A inauguração de um templo dedicado a Lúcifer em Gravataí ganhou novos desdobramentos e repercussão internacional. Os responsáveis pelo local, mantido sob sigilo, devem protocolar nos próximos dias a documentação necessária para obter o Alvará de funcionamento. Sendo autorizado, o templo poderá abrir e realizar cultos abertos aos seguidores.
No início da semana, a Prefeitura de Gravataí obteve na Justiça a suspensão das atividades do templo, alegando que o local não possuía as liberações necessárias para atuar como centro religioso. Entre as pendências estavam o cadastro como pessoa jurídica no município e o Plano de Prevenção e Proteção Contra Incêndios (PPCI).
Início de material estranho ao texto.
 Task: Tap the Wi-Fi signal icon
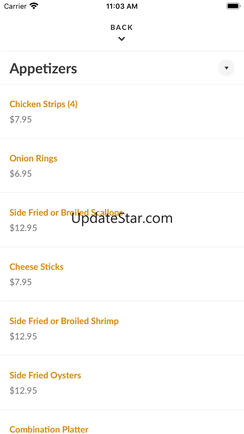pos(34,6)
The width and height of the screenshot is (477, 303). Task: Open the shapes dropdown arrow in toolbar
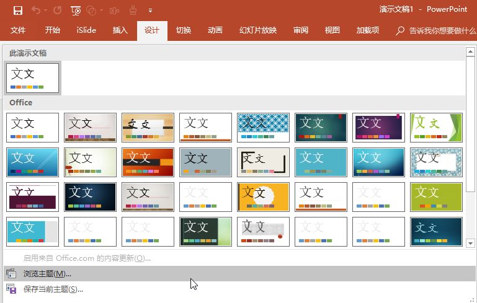tap(101, 11)
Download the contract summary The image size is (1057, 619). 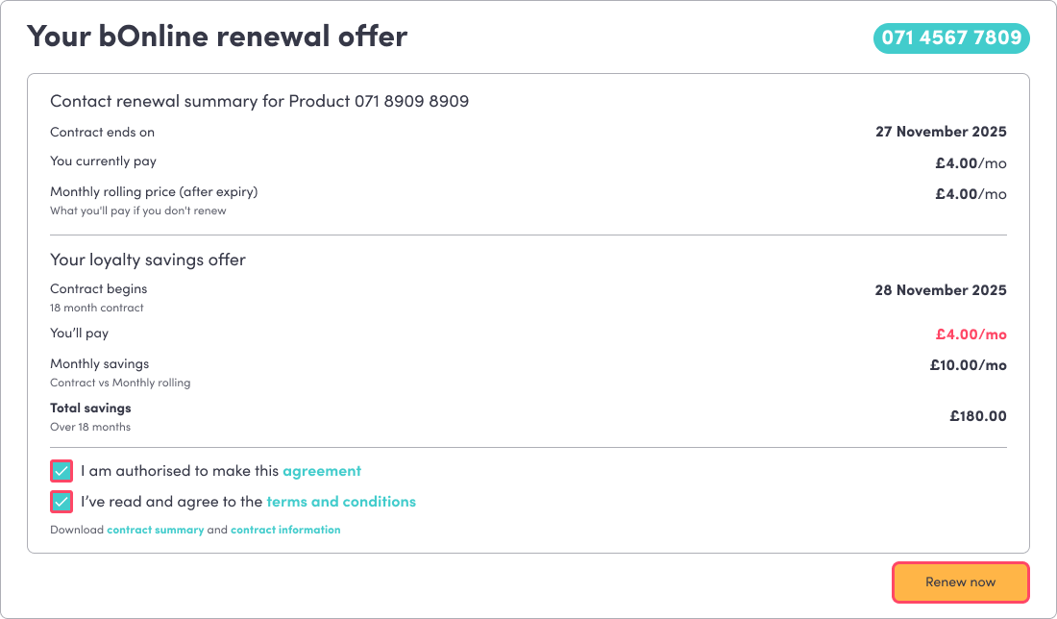tap(156, 530)
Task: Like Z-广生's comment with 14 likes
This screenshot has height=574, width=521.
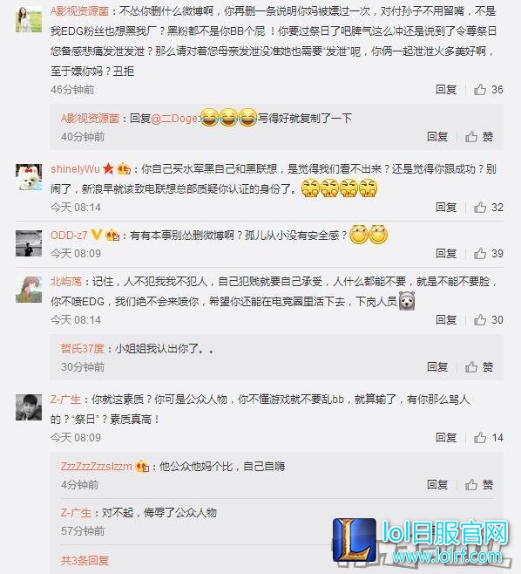Action: (x=489, y=437)
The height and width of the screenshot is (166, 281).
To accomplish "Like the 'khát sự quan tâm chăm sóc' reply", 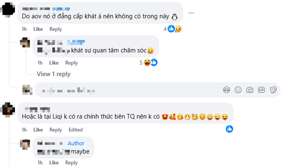I will [x=54, y=63].
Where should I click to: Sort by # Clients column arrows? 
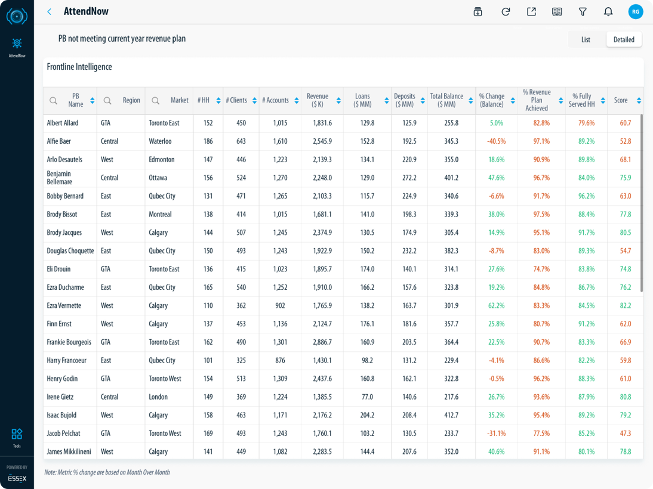click(254, 101)
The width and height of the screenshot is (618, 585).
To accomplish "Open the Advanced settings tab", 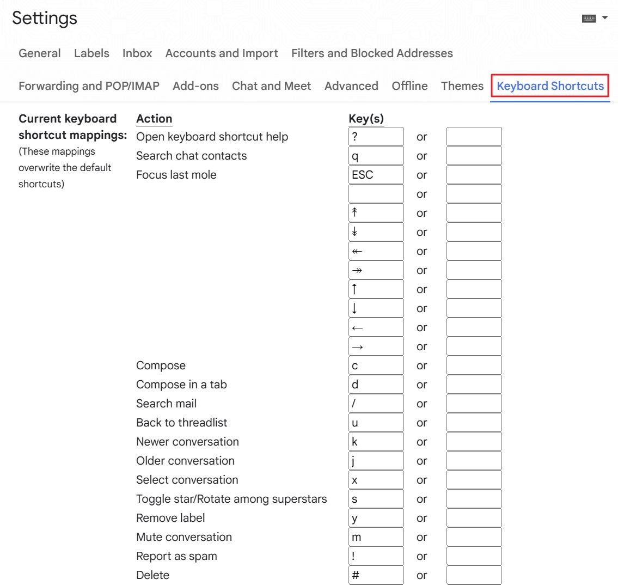I will click(351, 86).
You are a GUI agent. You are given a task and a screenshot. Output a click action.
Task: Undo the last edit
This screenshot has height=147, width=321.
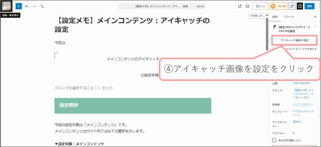(x=27, y=6)
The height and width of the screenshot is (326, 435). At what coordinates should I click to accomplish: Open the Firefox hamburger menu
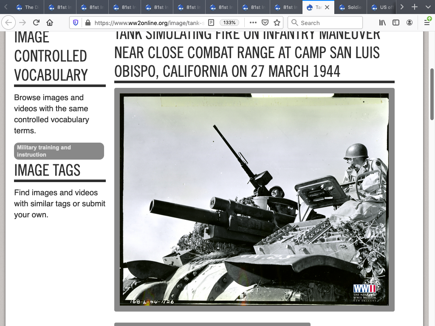427,22
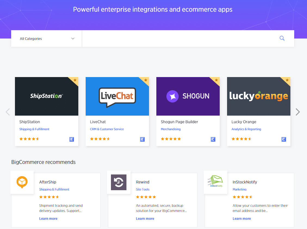Click the InStockNotify app icon
The height and width of the screenshot is (229, 307).
pos(215,182)
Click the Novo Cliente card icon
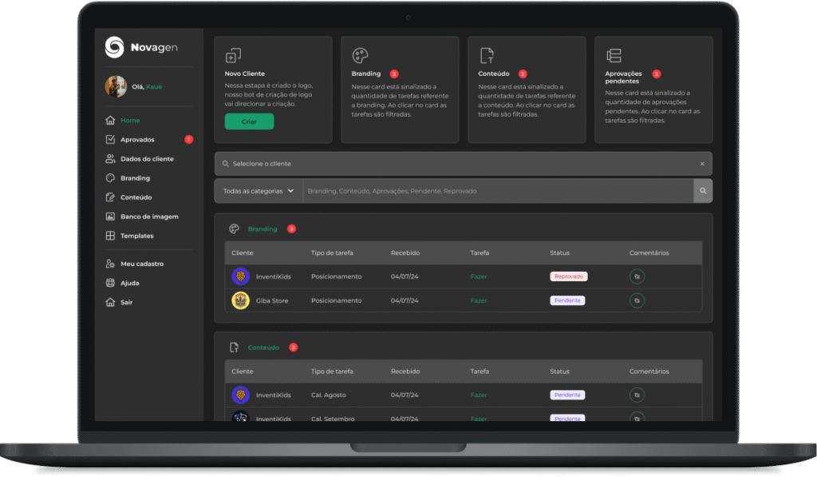817x477 pixels. point(233,55)
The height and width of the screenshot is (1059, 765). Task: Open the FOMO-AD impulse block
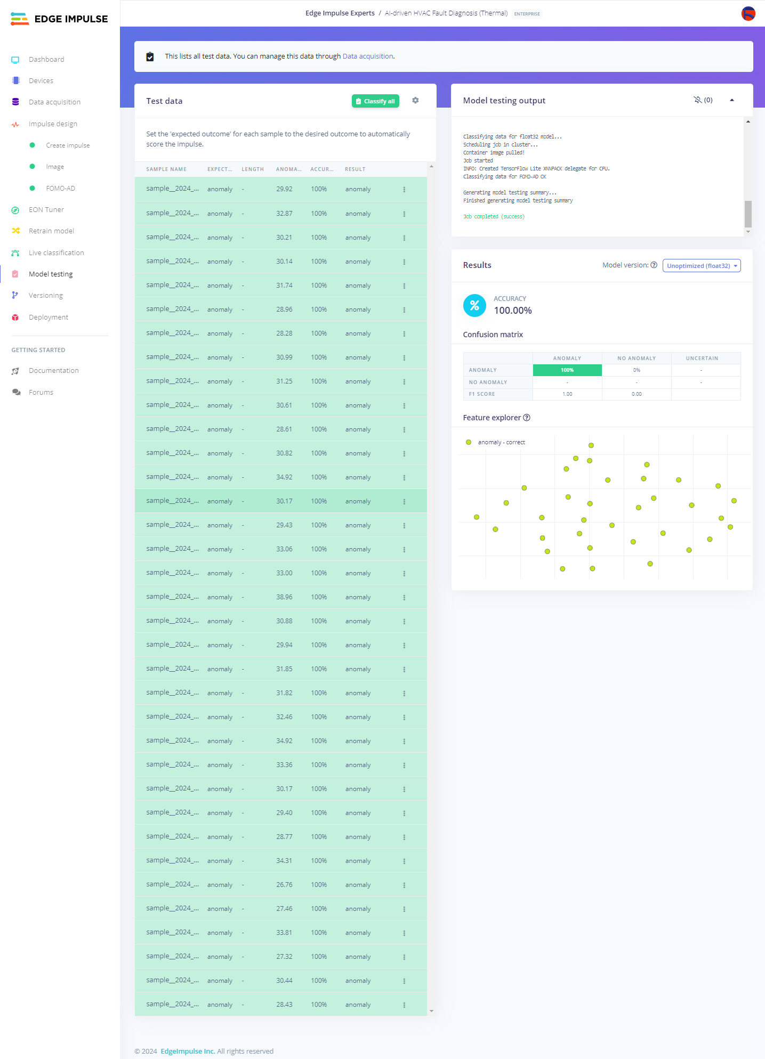click(60, 189)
Em nota, a Prefeitura destacou que a medida também foi motivada pela insegurança gerada pela repercussão do caso.
“É um ato de intolerância. Duvido que fariam isso com uma igreja. Existem igrejas que funcionam sem alvará, e ninguém questiona se os retiros espirituais realizados no Carnaval têm alvará ou não”, afirmou Mestre Lukas de Bará, um dos responsáveis pelo templo, em contraponto.
Local privado
Antes da disputa judicial, a Prefeitura e o prefeito Luiz Zaffalon precisaram desmentir informações inverídicas que circulavam, as chamadas fake news, alegando que o terreno do templo teria sido doado pelo município.
“Diante da grande repercussão nas redes sociais e questionamentos à Prefeitura, a administração municipal informa que não tinha conhecimento até o momento sobre a criação de um santuário dedicado a Lúcifer na cidade. Não há qualquer vínculo ou recurso público da Prefeitura no empreendimento”, afirmava a nota oficial.